What to watch, read and listen to this month.
1 TALES FROM THE HOOD • It turns out that Little Red Riding Hood was not actually going to see her grandma, at least not as Catherine Hardwicke tells it.The Twilight director has applied her toothy touch to Red Riding Hood, an adaptation starring Amanda Seyfried as a woman in love with one man, betrothed to another and engaged in a desperate fight against a werewolf. MARCH 11
2 PIERCING COMMENTARY • The HBO miniseries remake of the Great Depression–era Mildred Pierce— which producers hope will resonate in the current economic climate—stars Kate Winslet as a newly divorced woman trying to make sense of working life. Along the way, she struggles to connect with her opera singer daughter (Evan Rachel Wood). MARCH 27
3 ABOUT FATES • How much control do we really have over our lives? According to The Adjustment Bureau, not as much as we think. Matt Damon plays a young politician in this adaptation of a dystopic Philip K. Dick short story. When a romance with a ballerina threatens his career, mysterious men start causing trouble. MARCH 4
4 KITCHEN CONFIDANT • None other than Mario Batali and Anthony Bourdain—chef, author and host of the peerless food/travel show No Reservations—have bowed down to the narrative mastery of Blood, Bones & Butter, by chef Gabrielle Hamilton, owner of NYC’s excellent eatery Prune. MARCH 15
5 STARS AND STIPE • R.E.M. enlisted help from the likes of Patti Smith and Eddie Vedder for their new record, Collapse Into Now—which, judging from the track “It Happened Today,” stands as evidence that though gray at the temples, the Georgia band can still stand toe to toe with virtually anyone in rock. MARCH 8
6 HIGH CRIME • In Rodin’s Debutante—Chicago novelist Ward Just’s spare and unflinching novel about a sculptor coming of age in the city’s rough-and-tumble Southside in the 1950s—the long-buried memory of a hideous crime sets off a feverish hunt for a killer. MARCH 1
7 YOU’RE KILLING ME • The Killing, a surprisingly crisp AMC thriller from the brains behind CBS’s procedural Cold Case, is based on the hit Danish series Forbrydelsen and centers on the investigation into a single murder in the Seattle area. As star Mireille Enos (Big Love) discovers, everyone has a secret. APRIL 3
8 FRESH EYRE • It’s an unwritten law that Charlotte Brontë’s Jane Eyre must be made into a movie every five years or so. In director Cary Fukunaga’s spooky adaptation, Mia Wasikowska plays the mousy yet haunting governess in love with her employer, Mr. Rochester (Michael Fassbender), and befriended by Mrs. Fairfax (Judi Dench). MARCH 11
9 KNOW-IT-ALL • Twice shortlisted for the Pulitzer Prize, science writer James Gleick has an enviable talent for making even the densest scientific history readable. In The Information: A History. A Theory. A Flood, see if the man who popularized “The Butterfly Effect” can do for information theory what he did for chaos theory. MARCH 1
10 SWEDE RELEASE • Best known for their 2007 hit “Young Folks,” a song so catchy you needed an exorcist to get it out of your head, Sweden’s Peter Bjorn & John drop their sixth album, Gimme Some, this month. After two experimental releases, they’ve returned to their trademark stripped-down pop sound. MARCH 29
LEGENDARY KINKS SINGER RAY DAVIES PLAYS WELL WITH OTHERS.
By Joe Keohane
WHEN YOU THINK of ideal duet partners for Ray Davies, the former Kinks frontman, James Hetfield from Metallica isn’t the first guy that leaps to mind. Yet in 2009 Metallica contacted Davies to see if he’d be willing to play “You Really Got Me” with them at a Rock & Roll Hall of Fame concert at Madison Square Garden. Davies, who had been a solo act since The Kinks disbanded in 1996, did it, liked it and decided to do more.

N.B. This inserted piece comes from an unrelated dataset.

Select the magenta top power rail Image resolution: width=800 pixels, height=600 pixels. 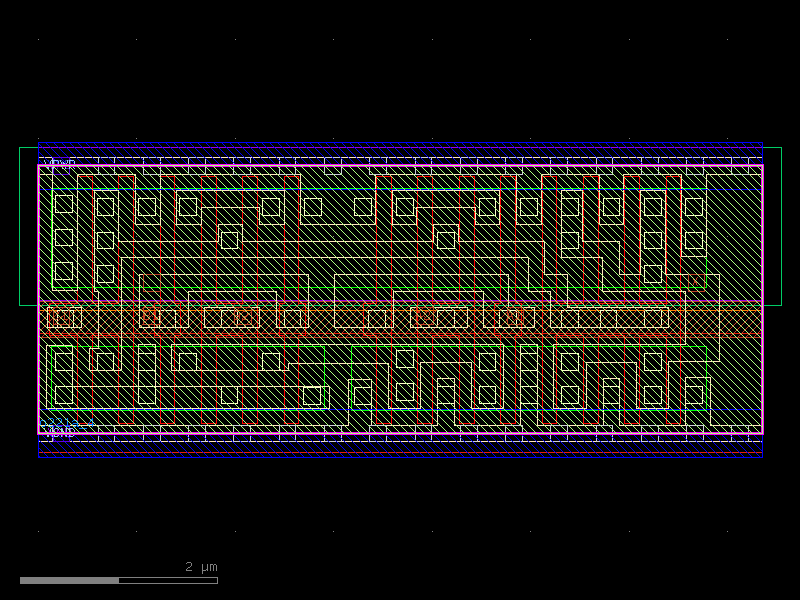point(400,164)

On April 5, he releases See My Friends, a collection that pairs him with Bruce Springsteen, Metallica, Lucinda Williams, Spoon, Frank Black, John Bon Jovi and more, on 14 Kinks tunes. “It was quite a learning curve for me,” says the famously difficult songwriter. “The secret was to know when to stand back and let them work.” When Jackson Browne, a Southern Californian, came in to do the intensely London-centric “Waterloo Sunset,” Davies all but handed him the reins. “I just sort of let him flow through it and sing it the way he wanted to. Then I put in my ten cents. I said, ‘Everybody’s heard me sing the first verse. You sing the first verse.’”

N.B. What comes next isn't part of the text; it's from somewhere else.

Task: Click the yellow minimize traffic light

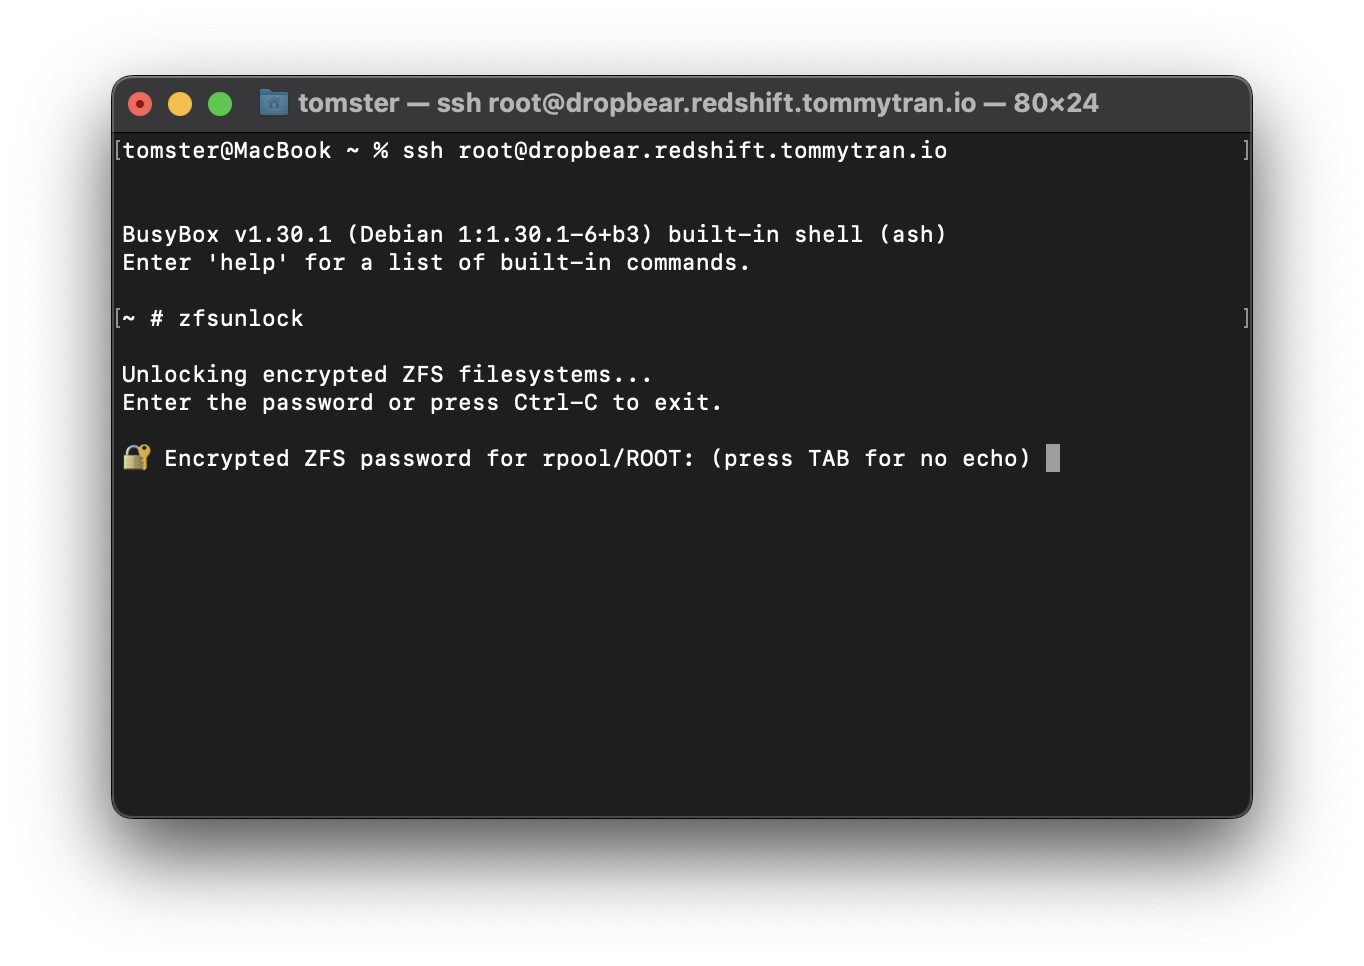Action: [179, 103]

Most of the tracks were cut in London, but if someone couldn’t come to Davies, the 66-year-old went to them. This included a trip to New Jersey to record “Better Things” with Springsteen. They did the track in 30 minutes, and then spent the next four hours just hanging out. “We had a lot to talk about,” Davies says. “It was a great afternoon.”